Matt Nowell, who starred in the break at the Chorley Grand Prix last weekend, gets a second shot at the race after a gruelling day up the road last season.
First-year senior Charles Page completes the Canyon Eisberg squad. He was seventh in the Junior CiCLE Classic in 2017.
The 189km UCI 1.2 race sets out from Oakham and loops around the picturesque Rutland Water before heading for 11 special sectors in and around the villages of Cold Overton and Owston.
Organisers revised the course last season and added in two new sectors, the Barleyberg and Staple Park, with the latter tackled twice at the sharp end of the race.
Here we take a closer look at those off-road sections and the other prizes up for grabs in the 14th Rutland-Melton International CiCLE Classic.
Introduced last season, it is the first to be ridden. And race organisers have laid on a baptism of fire for peloton, which will arrive at the Barleyberg after 48.2km.
Covering a distance of 1.1km, officials have given the paved farm track five stars in terms of its severity. While it is unlikely to do huge damage, it will be a rude awakening for some.

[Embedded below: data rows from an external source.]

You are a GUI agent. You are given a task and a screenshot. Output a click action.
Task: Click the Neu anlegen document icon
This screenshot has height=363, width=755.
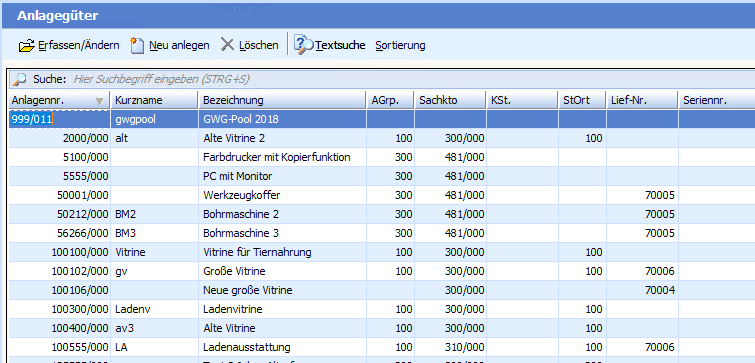tap(138, 46)
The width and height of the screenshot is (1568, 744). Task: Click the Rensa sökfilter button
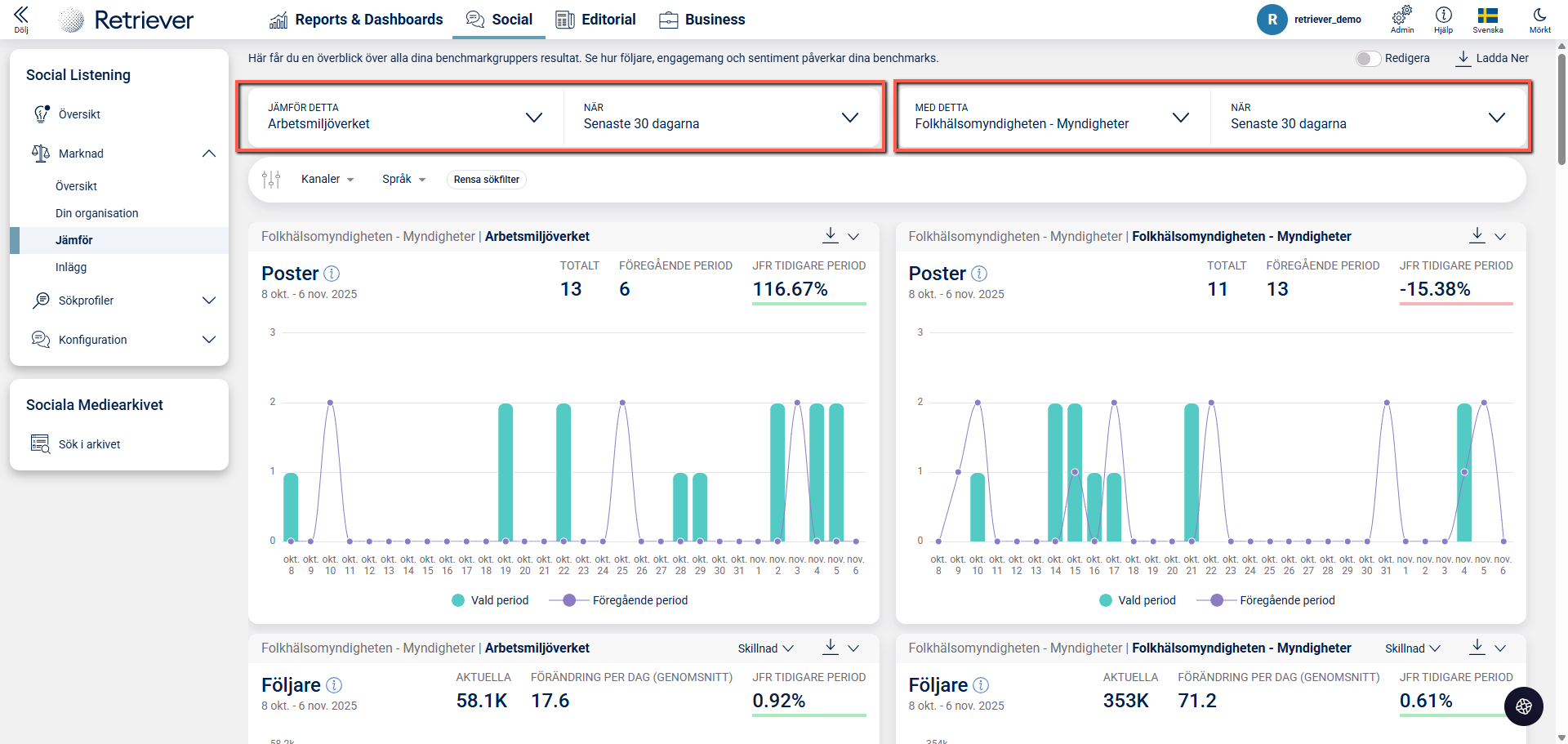[486, 180]
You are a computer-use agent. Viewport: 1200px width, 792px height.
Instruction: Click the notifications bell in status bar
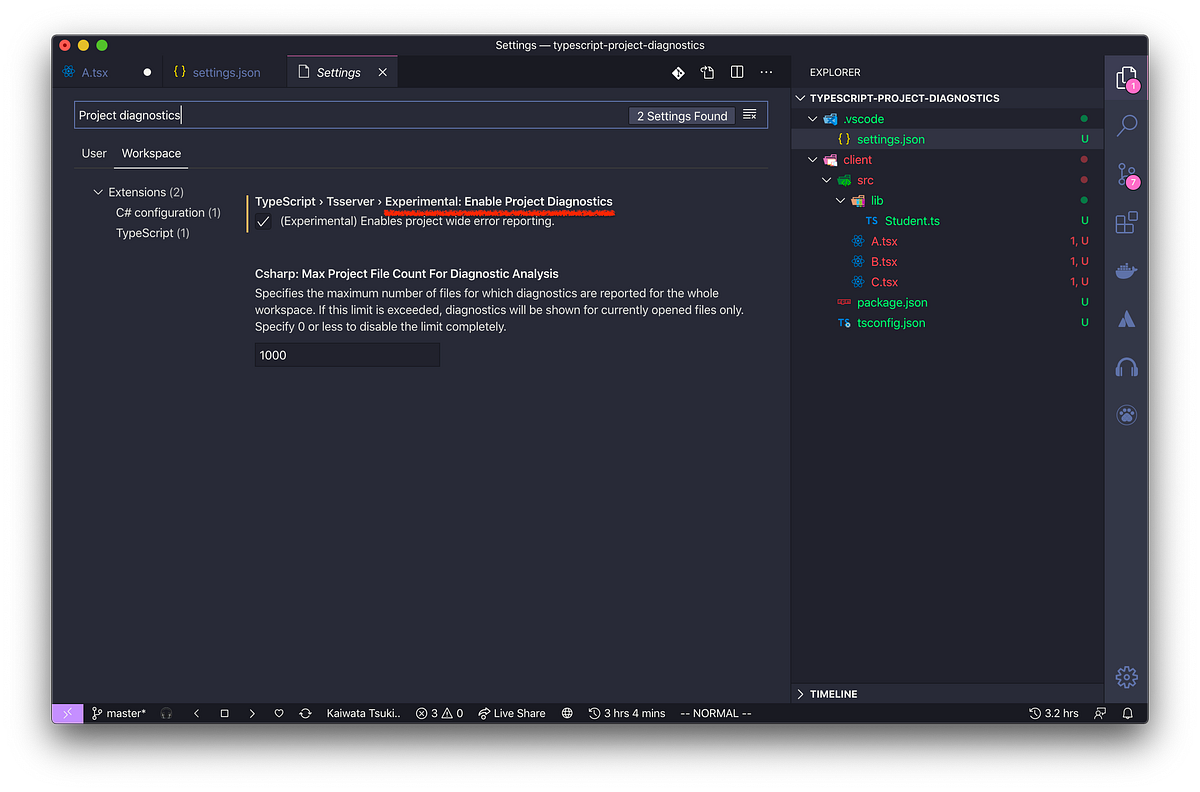tap(1128, 713)
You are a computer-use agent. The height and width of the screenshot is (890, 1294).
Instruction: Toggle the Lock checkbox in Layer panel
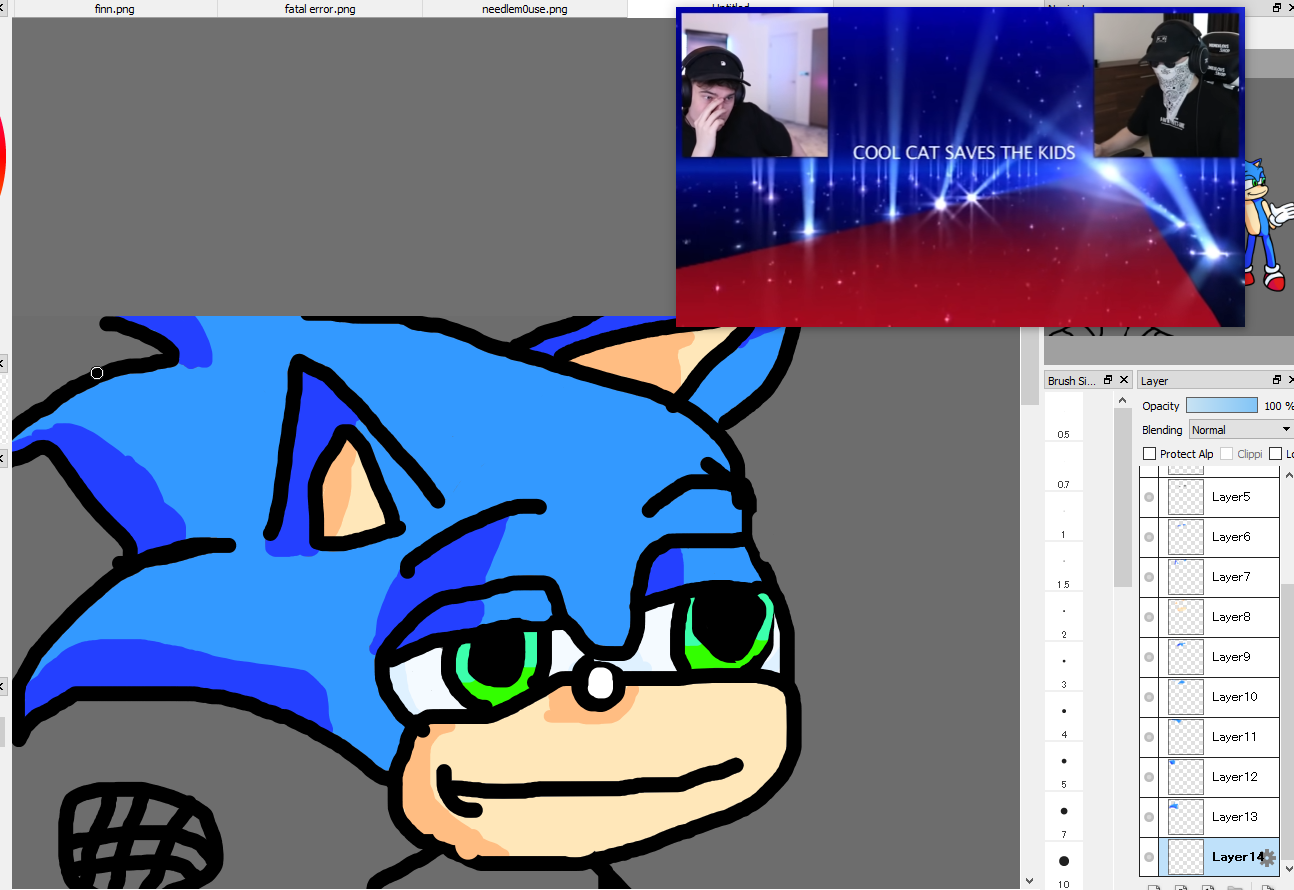(x=1275, y=454)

Rated two stars, this gravelly road is perceived to be the easiest of all sectors, alongside Newbold Manor. It features the feed zone and riders will hit it after 76.5km and it lasts 1.1km.
Well known to seasoned Rutland-Melton watchers, these stone farm tracks are tackled three times with each rated four stars. The first two (86km and 108.2km) last for 700m. The peloton will then race it in reverse after 121km, with the sector stretched to 1.8km.
Possibly the best known of the race’s special sectors, the Somerberg is a brute and understandably rated five stars. It lasts for a total 2.2km and is ridden twice, the first time after 122.2km and the second time, in reverse, at 145.6km. It comprises of a rutted farm track with grass verges on one side of the summit and loose gravel on the other.
Much like its sibling, Newbold, this is billed as the easiest of all the sectors. Rated two stars, the peloton will attempt to blast through its 1.2km length after 136.1km.
New for 2017, organisers were not playing it safe. Passed twice, the first time 28km from the finish and second time just 10.5km out, it lasts for 2.1km and has a difficulty mark of four stars. Riders turn off the road on to a gravel track, over a cattle grid and then on to grass. Expect fireworks.
Another familiar to CiCLE Classic regulars, it’s short but very hard. Another given the maximum difficulty rating, its rutted surface lasts for just 500m and there are no clean lines between the potholes. Its position – just 16.2km from the finish line – is crucial.
KING OF THE BERGS
Once again, a King of the Bergs will be crowned on Sunday. Points will be awarded on six climbs during the race. The first four riders to crest those bergs will be given five, three, two and one point respectively. The featured climbs are Cold Overton Berg at 60.2km and 116.1km, Burrough Berg after 77.1km and 127.1km, Melton Lane at 101.6km and Cuckoo Berg, which completes the set at 157.4km
Spot prizes will be awarded for five intermediate sprints, too. The first, worth £50 to the winner, comes after 45.8km when the leaders cross the start line in reverse. Next comes the first of three in the village of Owston and will see the winner handed his bodyweight in beer. This was won by Rory Townsend in 2016. The following two sprints, also in Owston, are worth £50 to the first rider across the line. Finally, the first passage of the finish line in Melton Mowbray, which comes after 170.8km, carries with it a giant pork pie. Alex Paton clinched this on his way to 12th place in 2015.
WHAT DOES IT TAKE?
Rory Townsend finished fourth last season. According to his data, he was in the saddle for 4hrs 44min and burned through 5,124 calories.
The 22-year-old, from Addlestone in Surrey, averaged 40.8kmh (25.4mph) at a cadence of 72rpm and climbed 2,460m (8.071ft).
Narrowly beaten in the sprint for the podium by JLT Condor’s Brenton Jones, his average power was 270w with a maximum of 1,264w.
Click here to check out Rory’s full ride on Strava.
The Rutland-Melton International CiCLE Classic, which was won last season by Metaltek-Kuota’s Dan Fleeman, gets under way at 11am.